• Quoted text:

— START —

# Ice on Westwater 1/15/12



## Flohotter (Jun 22, 2010)

Any ice info on Ruby-Horse Thief?


----------



## one legged wonder (Apr 19, 2011)

i took the train past there yesterday. ice is bad bad. the entire black rocks section is a giant ice bridge. and most of the flat above the takeout is also really ice covered.


----------



## grumpyrafter (Mar 15, 2010)

I had a Permit Saturday and a friend gave me a warning of ice in the Junction area. We came up through Moab, turned at the Bridge to go to Cisco. We than noted lots of ice flows though they did not look to thick so we proceeded to Cisco take out for a look see. Several feet's of ice was extending the ramp. We figured breakfast in Moab sound nice.


----------



## bucket52 (Apr 26, 2010)

*Ice for Sure...*

We drove up to run the Daily over the weekend, and the ice prevented us from attempting it. There was a massive ice blockage about a mile upstream of the BLM Take-Out Beach, and multiple smaller flows that could have become blockages upriver of that...

— END —

• Written task:
Please carry on the Westwater river ice thread above, picking up right after its final sentence.

• Provided data:
— START —

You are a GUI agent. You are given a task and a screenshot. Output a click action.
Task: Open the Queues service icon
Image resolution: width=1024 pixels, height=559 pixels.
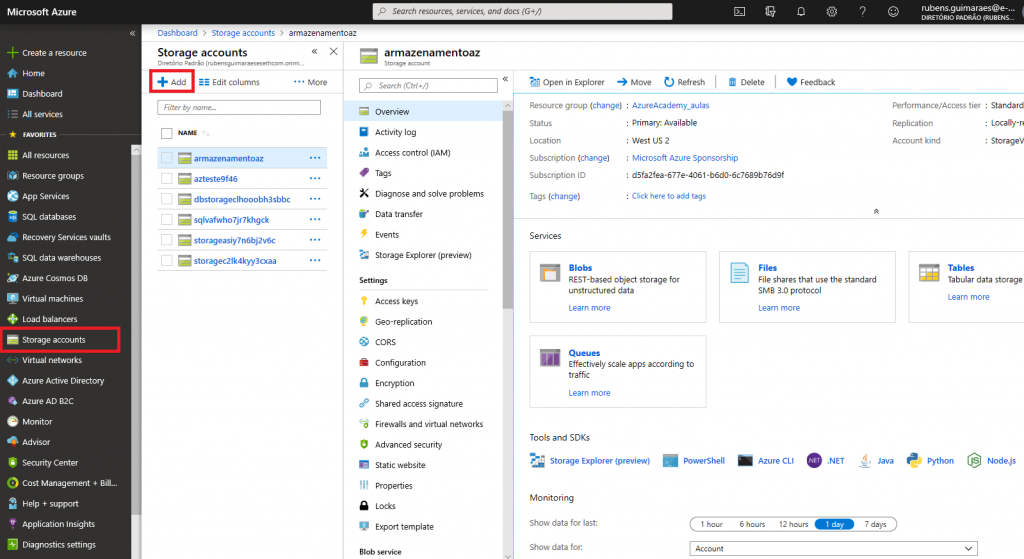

— END —

• Output for this exercise:
We were still considering it, taking out at Sandy Beach instead, but the ice at the Hittle Botom Put-in was simply too much...not worth the risk in my opinion. too many things could go wrong for us to consider making the attempt right now. Risk not worth the rewards.

I would imagine Westwater was even worse, though the water is moving in a tighter canyon I bet the lack of sun in there makes for heavy ice.

Would you all say if the Daily is iced over, then Westy above it would be too?

Bucket


----------



## Flohotter (Jun 22, 2010)

> i took the train past there yesterday. ice is bad bad. the entire black rocks section is a giant ice bridge. and most of the flat above the takeout is also really ice covered.


Thanks For the Post!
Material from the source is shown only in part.